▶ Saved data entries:
= = = = =
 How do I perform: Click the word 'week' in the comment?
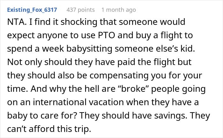click(53, 49)
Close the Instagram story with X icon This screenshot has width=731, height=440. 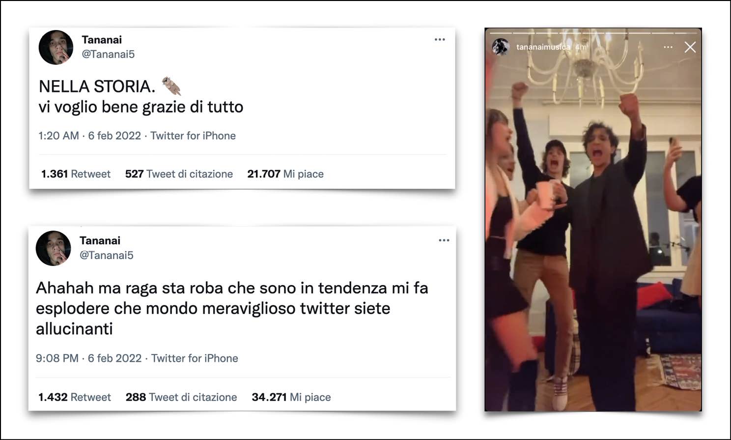click(690, 47)
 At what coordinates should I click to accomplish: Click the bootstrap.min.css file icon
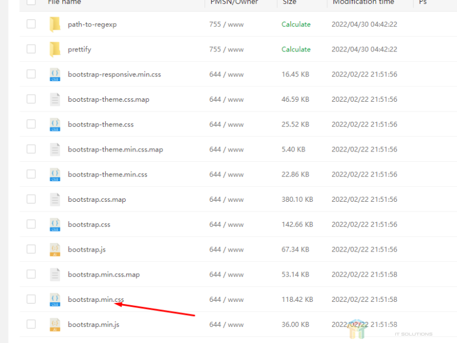pyautogui.click(x=55, y=300)
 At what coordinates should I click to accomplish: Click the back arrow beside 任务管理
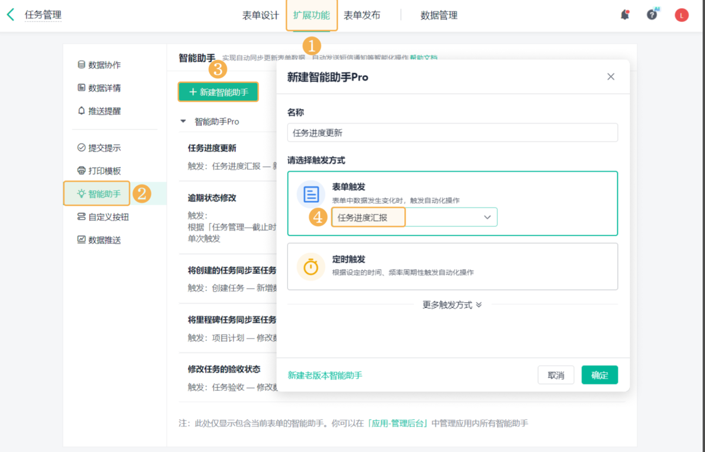[x=11, y=15]
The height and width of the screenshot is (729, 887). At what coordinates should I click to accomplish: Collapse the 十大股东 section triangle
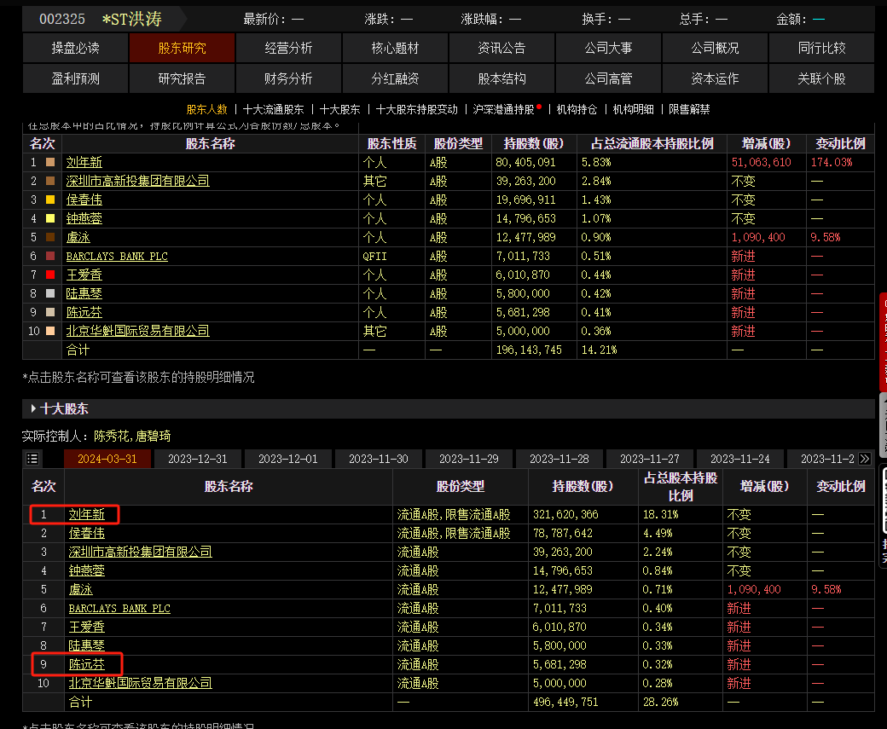pyautogui.click(x=33, y=408)
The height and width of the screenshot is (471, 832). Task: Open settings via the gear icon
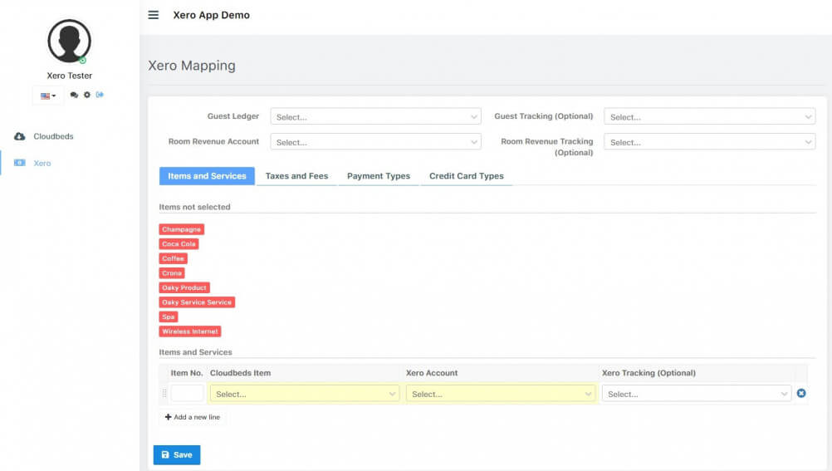click(86, 96)
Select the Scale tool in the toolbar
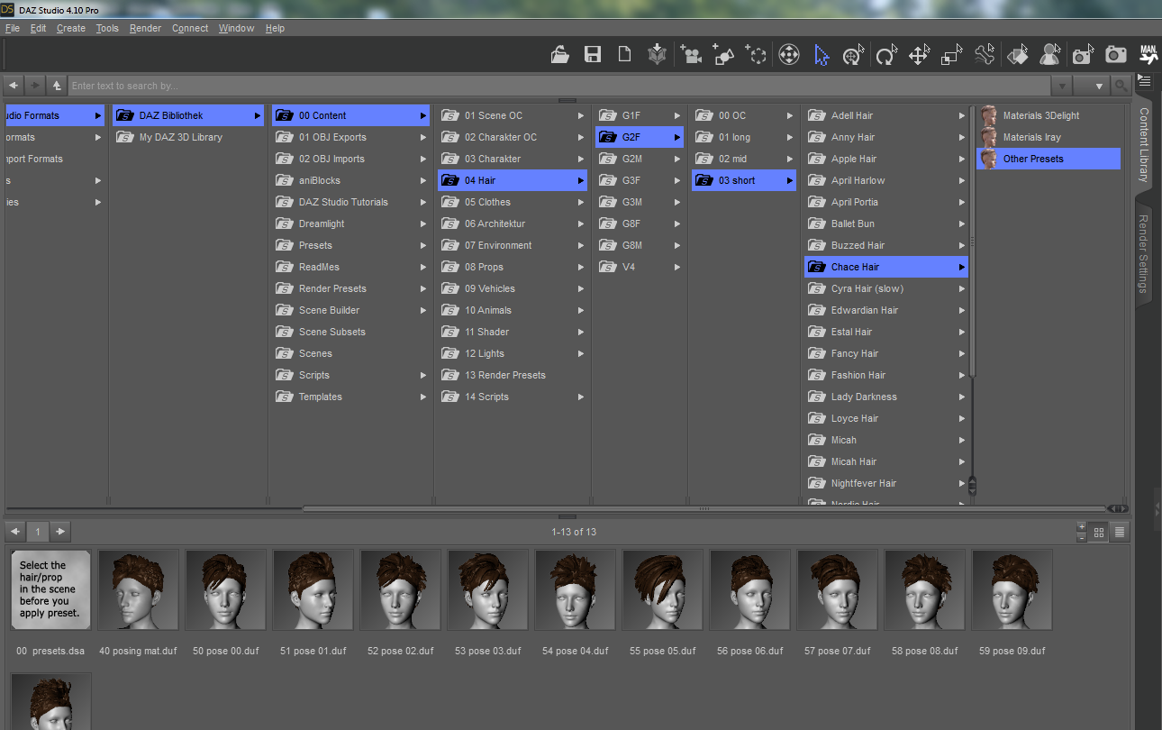This screenshot has height=730, width=1162. click(951, 55)
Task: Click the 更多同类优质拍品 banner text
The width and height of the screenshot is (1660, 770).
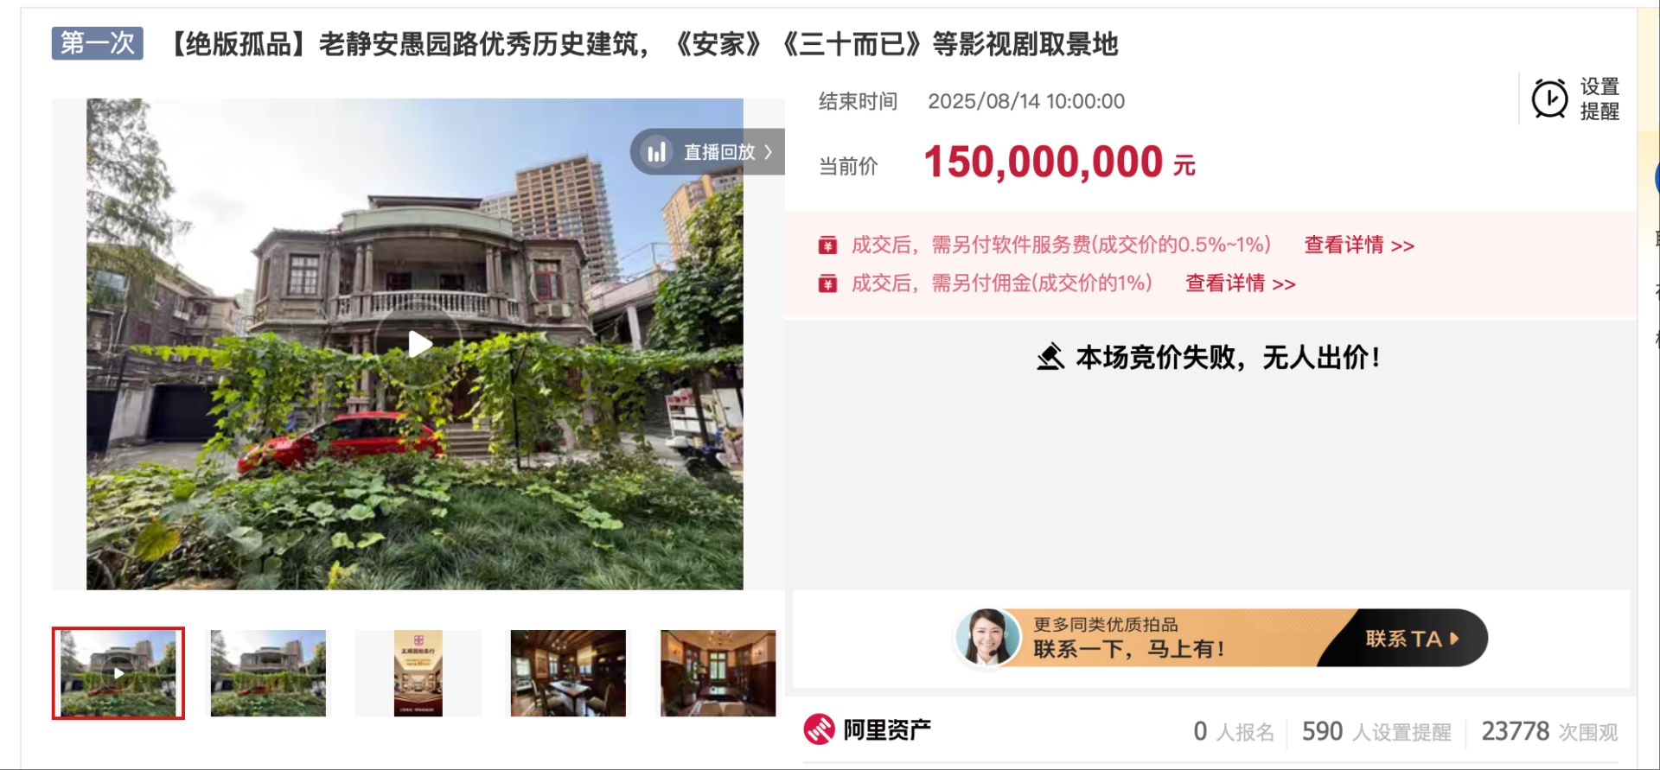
= = = = =
▶ ACTIVITY: Copy exactly the lines from the line that has "The height and width of the screenshot is (729, 887)." through the last line of the entries above, inclusive, and no others. Pictures do not go in the copy.

▶ EXPECTED OUTPUT:
The height and width of the screenshot is (729, 887). At what coordinates should I click to accomplish: Collapse the 十大股东 section triangle
pyautogui.click(x=33, y=408)
The height and width of the screenshot is (471, 832). Task: Open settings via the gear icon
click(86, 96)
Select the Scale tool in the toolbar
This screenshot has height=730, width=1162. click(951, 55)
Task: Click the 更多同类优质拍品 banner text
The width and height of the screenshot is (1660, 770).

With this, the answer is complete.